» EXERCISE OBJECTIVE:
Quote the data below in full, minus the images.

» SOURCE DATA:
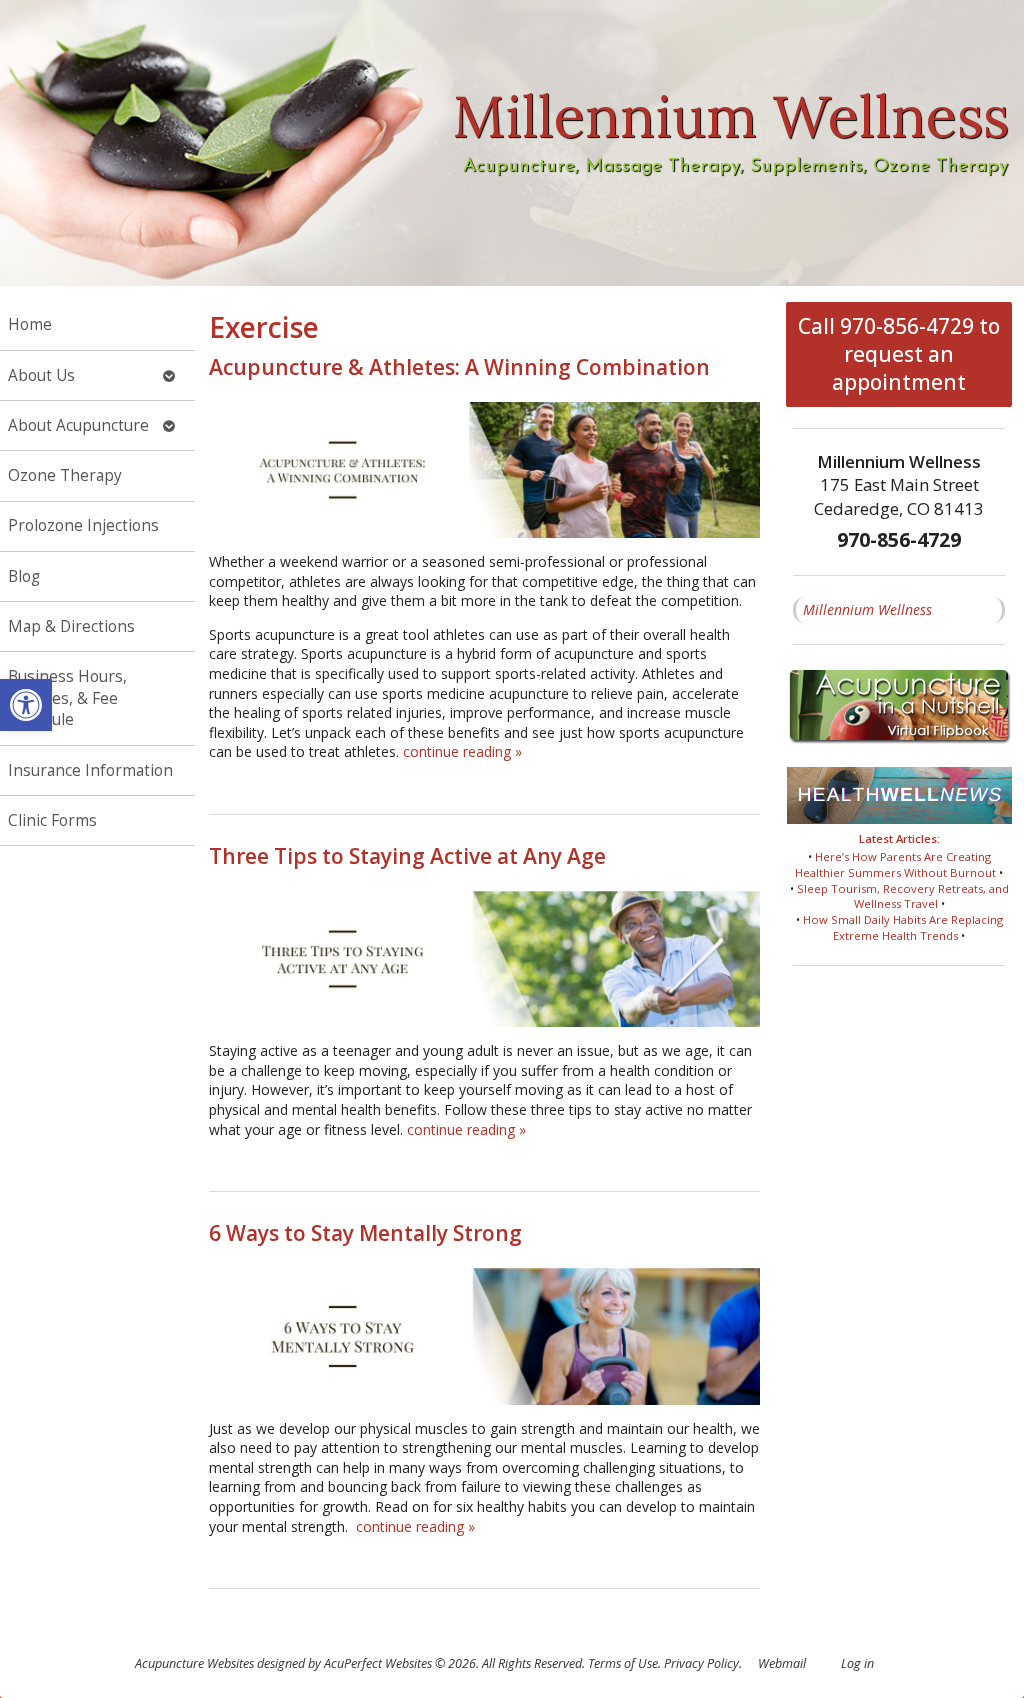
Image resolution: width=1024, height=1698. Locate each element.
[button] (26, 705)
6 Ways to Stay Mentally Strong (365, 1233)
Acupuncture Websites (194, 1663)
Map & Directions (71, 626)
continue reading (462, 751)
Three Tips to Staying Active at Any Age (407, 856)
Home (30, 324)
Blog (24, 576)
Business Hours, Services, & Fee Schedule (67, 698)
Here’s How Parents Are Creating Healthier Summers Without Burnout (895, 864)
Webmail (782, 1663)
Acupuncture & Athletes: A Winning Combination (459, 367)
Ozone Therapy (65, 475)
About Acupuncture (78, 425)
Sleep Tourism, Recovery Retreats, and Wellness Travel (903, 896)
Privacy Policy (701, 1663)
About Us (41, 375)
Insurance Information (90, 770)
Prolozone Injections (83, 525)
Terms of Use (623, 1663)
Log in (857, 1663)
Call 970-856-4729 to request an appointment (899, 354)
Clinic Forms (52, 820)
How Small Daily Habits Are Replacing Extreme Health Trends (903, 927)
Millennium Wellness (867, 609)
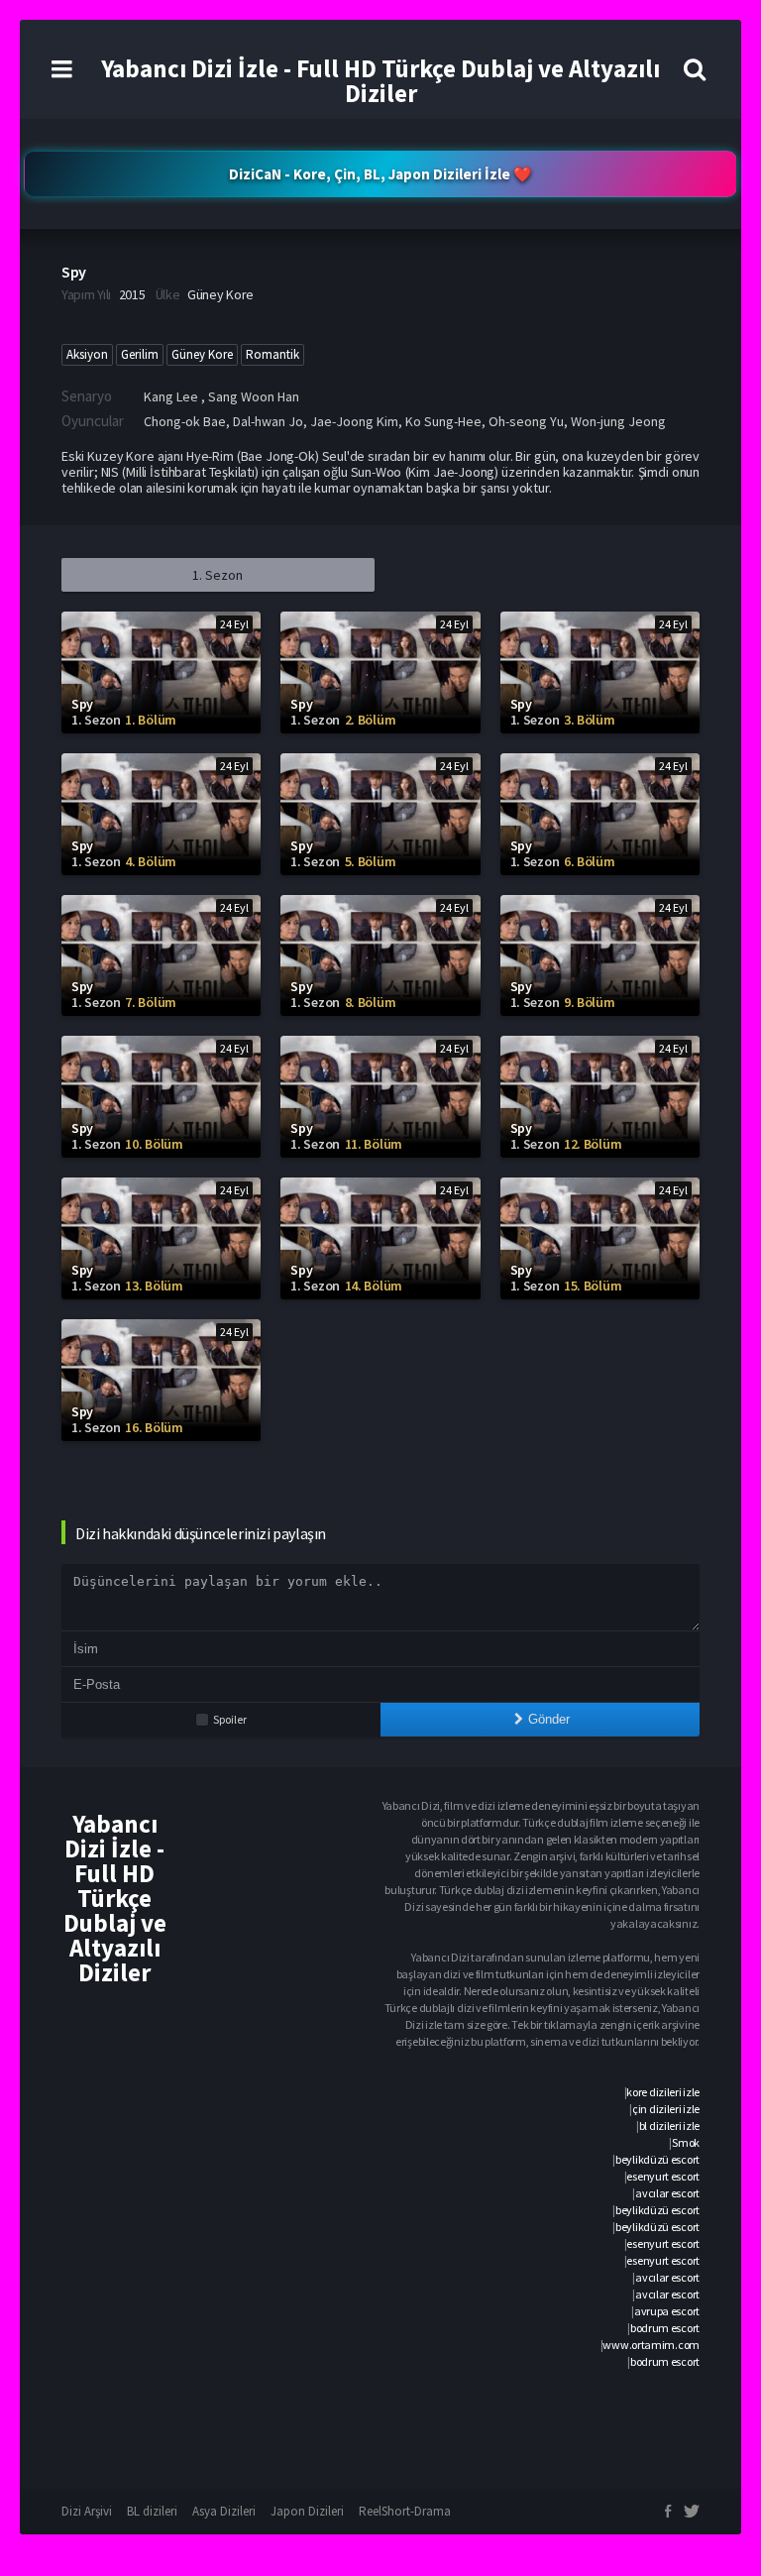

» TASK SOLUTION:
Image resolution: width=1024, height=1698. Locate each element.
[button] (26, 705)
6 Ways to Stay Mentally Strong (365, 1233)
Acupuncture Websites (194, 1663)
Map & Directions (71, 626)
continue reading (462, 751)
Three Tips to Staying Active at Any Age (407, 856)
Home (30, 324)
Blog (24, 576)
Business Hours, Services, & Fee Schedule (67, 698)
Here’s How Parents Are Creating Healthier Summers Without Burnout (895, 864)
Webmail (782, 1663)
Acupuncture & Athletes: A Winning Combination (459, 367)
Ozone Therapy (65, 475)
About Acupuncture (78, 425)
Sleep Tourism, Recovery Retreats, and Wellness Travel (903, 896)
Privacy Policy (701, 1663)
About Us (41, 375)
Insurance Information (90, 770)
Prolozone Injections (83, 525)
Terms of Use (623, 1663)
Log in (857, 1663)
Call 970-856-4729 to request an appointment (899, 354)
Clinic Forms (52, 820)
How Small Daily Habits Are Replacing Extreme Health Trends (903, 927)
Millennium Wellness (867, 609)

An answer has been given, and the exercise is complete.